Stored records
- - - -

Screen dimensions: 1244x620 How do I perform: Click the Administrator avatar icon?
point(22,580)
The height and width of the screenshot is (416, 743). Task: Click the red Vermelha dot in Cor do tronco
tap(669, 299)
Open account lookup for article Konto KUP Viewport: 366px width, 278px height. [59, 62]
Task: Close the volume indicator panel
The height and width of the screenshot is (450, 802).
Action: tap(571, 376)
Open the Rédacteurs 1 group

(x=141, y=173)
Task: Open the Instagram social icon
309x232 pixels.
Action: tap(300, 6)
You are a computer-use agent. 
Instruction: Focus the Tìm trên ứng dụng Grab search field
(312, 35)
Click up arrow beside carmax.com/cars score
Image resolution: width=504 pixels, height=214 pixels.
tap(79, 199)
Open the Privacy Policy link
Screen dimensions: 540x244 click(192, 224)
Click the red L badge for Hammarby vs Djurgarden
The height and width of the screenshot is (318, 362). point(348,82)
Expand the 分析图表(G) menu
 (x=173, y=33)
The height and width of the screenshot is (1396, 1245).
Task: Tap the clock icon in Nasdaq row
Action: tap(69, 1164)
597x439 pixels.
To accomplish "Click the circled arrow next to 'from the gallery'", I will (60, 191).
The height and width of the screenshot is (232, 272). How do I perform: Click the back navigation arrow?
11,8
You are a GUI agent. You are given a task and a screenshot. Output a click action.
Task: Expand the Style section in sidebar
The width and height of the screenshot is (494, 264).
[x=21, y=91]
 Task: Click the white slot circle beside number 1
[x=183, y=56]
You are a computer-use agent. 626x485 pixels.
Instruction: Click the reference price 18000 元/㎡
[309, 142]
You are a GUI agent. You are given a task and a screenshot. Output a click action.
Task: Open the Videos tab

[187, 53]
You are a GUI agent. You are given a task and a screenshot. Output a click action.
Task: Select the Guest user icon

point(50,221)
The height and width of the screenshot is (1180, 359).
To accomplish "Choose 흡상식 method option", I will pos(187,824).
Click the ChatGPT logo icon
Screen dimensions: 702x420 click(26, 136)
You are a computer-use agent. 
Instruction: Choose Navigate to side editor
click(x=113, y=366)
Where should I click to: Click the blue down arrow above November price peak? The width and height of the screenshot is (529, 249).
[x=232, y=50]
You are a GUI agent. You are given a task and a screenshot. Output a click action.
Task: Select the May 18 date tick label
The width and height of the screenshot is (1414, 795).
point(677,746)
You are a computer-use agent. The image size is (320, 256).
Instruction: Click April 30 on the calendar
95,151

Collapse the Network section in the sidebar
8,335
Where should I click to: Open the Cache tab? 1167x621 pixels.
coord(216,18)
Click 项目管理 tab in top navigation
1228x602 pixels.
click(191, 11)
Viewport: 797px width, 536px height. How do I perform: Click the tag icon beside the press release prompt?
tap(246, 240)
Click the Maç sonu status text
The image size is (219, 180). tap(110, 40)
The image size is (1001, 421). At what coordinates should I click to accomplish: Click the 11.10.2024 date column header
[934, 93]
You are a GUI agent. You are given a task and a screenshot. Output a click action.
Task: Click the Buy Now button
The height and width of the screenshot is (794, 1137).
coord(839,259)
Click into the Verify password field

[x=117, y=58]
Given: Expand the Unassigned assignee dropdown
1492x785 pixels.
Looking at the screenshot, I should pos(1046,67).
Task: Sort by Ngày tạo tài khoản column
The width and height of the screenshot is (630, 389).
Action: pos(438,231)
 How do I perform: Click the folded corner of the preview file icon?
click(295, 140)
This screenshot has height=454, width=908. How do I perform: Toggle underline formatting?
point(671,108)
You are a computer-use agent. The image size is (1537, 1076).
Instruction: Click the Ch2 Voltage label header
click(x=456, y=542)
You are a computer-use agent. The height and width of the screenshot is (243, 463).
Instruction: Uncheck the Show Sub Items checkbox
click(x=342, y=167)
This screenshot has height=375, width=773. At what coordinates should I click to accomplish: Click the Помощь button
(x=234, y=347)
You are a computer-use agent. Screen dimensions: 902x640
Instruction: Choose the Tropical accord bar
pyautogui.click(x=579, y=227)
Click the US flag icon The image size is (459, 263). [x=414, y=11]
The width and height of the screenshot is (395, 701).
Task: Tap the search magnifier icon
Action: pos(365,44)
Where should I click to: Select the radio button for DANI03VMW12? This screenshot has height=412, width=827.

- - - -

*Work order:* Reproduce the preceding records exactly and completely.

*Task result:*
Screen dimensions: 1244x620 How do I perform: Click the Administrator avatar icon?
point(22,580)
The height and width of the screenshot is (416, 743). Task: Click the red Vermelha dot in Cor do tronco
tap(669, 299)
Open account lookup for article Konto KUP Viewport: 366px width, 278px height. [59, 62]
Task: Close the volume indicator panel
The height and width of the screenshot is (450, 802).
Action: tap(571, 376)
Open the Rédacteurs 1 group

(x=141, y=173)
Task: Open the Instagram social icon
309x232 pixels.
Action: tap(300, 6)
You are a computer-use agent. 
Instruction: Focus the Tìm trên ứng dụng Grab search field
(312, 35)
Click up arrow beside carmax.com/cars score
Image resolution: width=504 pixels, height=214 pixels.
tap(79, 199)
Open the Privacy Policy link
Screen dimensions: 540x244 click(192, 224)
Click the red L badge for Hammarby vs Djurgarden
The height and width of the screenshot is (318, 362). point(348,82)
Expand the 分析图表(G) menu
 (x=173, y=33)
The height and width of the screenshot is (1396, 1245).
Task: Tap the clock icon in Nasdaq row
Action: tap(69, 1164)
597x439 pixels.
To accomplish "Click the circled arrow next to 'from the gallery'", I will (60, 191).
The height and width of the screenshot is (232, 272). How do I perform: Click the back navigation arrow?
11,8
You are a GUI agent. You are given a task and a screenshot. Output a click action.
Task: Expand the Style section in sidebar
The width and height of the screenshot is (494, 264).
[x=21, y=91]
 Task: Click the white slot circle beside number 1
[x=183, y=56]
You are a computer-use agent. 626x485 pixels.
Instruction: Click the reference price 18000 元/㎡
[309, 142]
You are a GUI agent. You are given a task and a screenshot. Output a click action.
Task: Open the Videos tab

[187, 53]
You are a GUI agent. You are given a task and a screenshot. Output a click action.
Task: Select the Guest user icon

point(50,221)
The height and width of the screenshot is (1180, 359).
To accomplish "Choose 흡상식 method option", I will pos(187,824).
Click the ChatGPT logo icon
Screen dimensions: 702x420 click(26, 136)
You are a computer-use agent. 
Instruction: Choose Navigate to side editor
click(x=113, y=366)
Where should I click to: Click the blue down arrow above November price peak? The width and height of the screenshot is (529, 249).
[x=232, y=50]
You are a GUI agent. You are given a task and a screenshot. Output a click action.
Task: Select the May 18 date tick label
The width and height of the screenshot is (1414, 795).
point(677,746)
You are a computer-use agent. The image size is (320, 256).
Instruction: Click April 30 on the calendar
95,151

Collapse the Network section in the sidebar
8,335
Where should I click to: Open the Cache tab? 1167x621 pixels.
coord(216,18)
Click 项目管理 tab in top navigation
1228x602 pixels.
click(191, 11)
Viewport: 797px width, 536px height. How do I perform: Click the tag icon beside the press release prompt?
tap(246, 240)
Click the Maç sonu status text
The image size is (219, 180). tap(110, 40)
The image size is (1001, 421). At what coordinates should I click to accomplish: Click the 11.10.2024 date column header
[934, 93]
You are a GUI agent. You are given a task and a screenshot. Output a click action.
Task: Click the Buy Now button
The height and width of the screenshot is (794, 1137).
coord(839,259)
Click into the Verify password field

[x=117, y=58]
Given: Expand the Unassigned assignee dropdown
1492x785 pixels.
Looking at the screenshot, I should pos(1046,67).
Task: Sort by Ngày tạo tài khoản column
The width and height of the screenshot is (630, 389).
Action: pos(438,231)
 How do I perform: Click the folded corner of the preview file icon?
click(295, 140)
This screenshot has height=454, width=908. How do I perform: Toggle underline formatting?
point(671,108)
You are a computer-use agent. The image size is (1537, 1076).
Instruction: Click the Ch2 Voltage label header
click(x=456, y=542)
You are a computer-use agent. The height and width of the screenshot is (243, 463).
Instruction: Uncheck the Show Sub Items checkbox
click(x=342, y=167)
This screenshot has height=375, width=773. At what coordinates should I click to accomplish: Click the Помощь button
(x=234, y=347)
You are a computer-use agent. Screen dimensions: 902x640
Instruction: Choose the Tropical accord bar
pyautogui.click(x=579, y=227)
Click the US flag icon The image size is (459, 263). [x=414, y=11]
The width and height of the screenshot is (395, 701).
Task: Tap the search magnifier icon
Action: pos(365,44)
Where should I click to: Select the radio button for DANI03VMW12? This screenshot has height=412, width=827.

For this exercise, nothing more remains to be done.